Precision synthesis of a fluorene-thiophene alternating copolymer by means of the Suzuki-Miyaura catalyst-transfer condensation polymerization: the importance of the position of an alkyl substituent on thiophene of the biaryl monomer to suppress disproportionation

The Suzuki-Miyaura catalyst-transfer condensation polymerization (CTCP) of fluorene-thiophene biaryl monomers was investigated for the synthesis of well-defined poly(fluorene- alt -thiophene). Model reactions of α,ω-dibromo(fluorene-thiophene) with arylboronic acid esters showed that t -Bu 3 PPd and di- tert -butyl(4-dimethylaminophenyl)phosphine (AmPhos) Pd catalysts undergo intramolecular catalyst transfer from fluorene to thiophene, irrespective of the use of phenyl- or thiopheneboronate.

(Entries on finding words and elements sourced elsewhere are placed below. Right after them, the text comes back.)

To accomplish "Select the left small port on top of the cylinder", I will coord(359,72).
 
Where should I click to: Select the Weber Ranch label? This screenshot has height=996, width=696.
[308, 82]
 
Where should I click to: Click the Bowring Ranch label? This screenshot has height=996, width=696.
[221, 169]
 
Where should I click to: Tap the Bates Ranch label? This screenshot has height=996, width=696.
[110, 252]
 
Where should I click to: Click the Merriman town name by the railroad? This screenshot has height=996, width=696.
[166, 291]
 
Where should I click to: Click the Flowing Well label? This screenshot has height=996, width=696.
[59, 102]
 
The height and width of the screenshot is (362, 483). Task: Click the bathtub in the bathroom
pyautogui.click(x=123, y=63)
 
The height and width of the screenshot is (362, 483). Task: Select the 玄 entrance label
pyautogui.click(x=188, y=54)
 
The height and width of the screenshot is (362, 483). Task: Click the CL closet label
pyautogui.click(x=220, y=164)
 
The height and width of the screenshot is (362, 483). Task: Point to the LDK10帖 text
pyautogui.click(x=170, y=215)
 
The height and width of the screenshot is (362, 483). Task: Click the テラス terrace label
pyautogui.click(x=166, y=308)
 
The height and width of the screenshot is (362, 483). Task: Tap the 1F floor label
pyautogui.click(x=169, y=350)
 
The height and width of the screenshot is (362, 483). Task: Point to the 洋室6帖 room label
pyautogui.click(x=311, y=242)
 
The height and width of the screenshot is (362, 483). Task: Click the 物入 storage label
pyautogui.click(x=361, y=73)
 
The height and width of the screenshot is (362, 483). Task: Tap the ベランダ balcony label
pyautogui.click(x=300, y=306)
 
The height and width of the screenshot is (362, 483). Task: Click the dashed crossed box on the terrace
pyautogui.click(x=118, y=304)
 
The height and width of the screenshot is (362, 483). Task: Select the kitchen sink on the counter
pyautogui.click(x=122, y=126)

Based on the results of the model reactions, PinB-fluorene-thiophene-Br (PinB = pinacol boronate) monomers were synthesized. The polymerization of the monomer containing the 3-octyl-5-bromothiophene-2-yl unit was accompanied by disproportionation, whereas the polymerization of the monomer containing the 4-octyl-5-bromothiophene-2-yl unit with an AmPhos Pd initiator proceeded according to the CTCP mechanism: the M n values of the obtained polymers increased in proportion to monomer conversion and to the feed ratio of the monomer to initiator. Moreover, successive CTCP using the fluorene-thiophene monomer, dioctylfluorene monomer, and 3-hexylthiophene monomer with the AmPhos Pd initiator yielded a variety of all-conjugated di- and triblock copolymers. The Suzuki-Miyaura coupling polymerization of PinB-F8T(3)-Br was accompanied by disproportionation, whereas that of PinB-F8T(4)-Br proceeded in a chain-growth polymerization manner to afford a well-defined fluorene-thiophene alternating copolymer.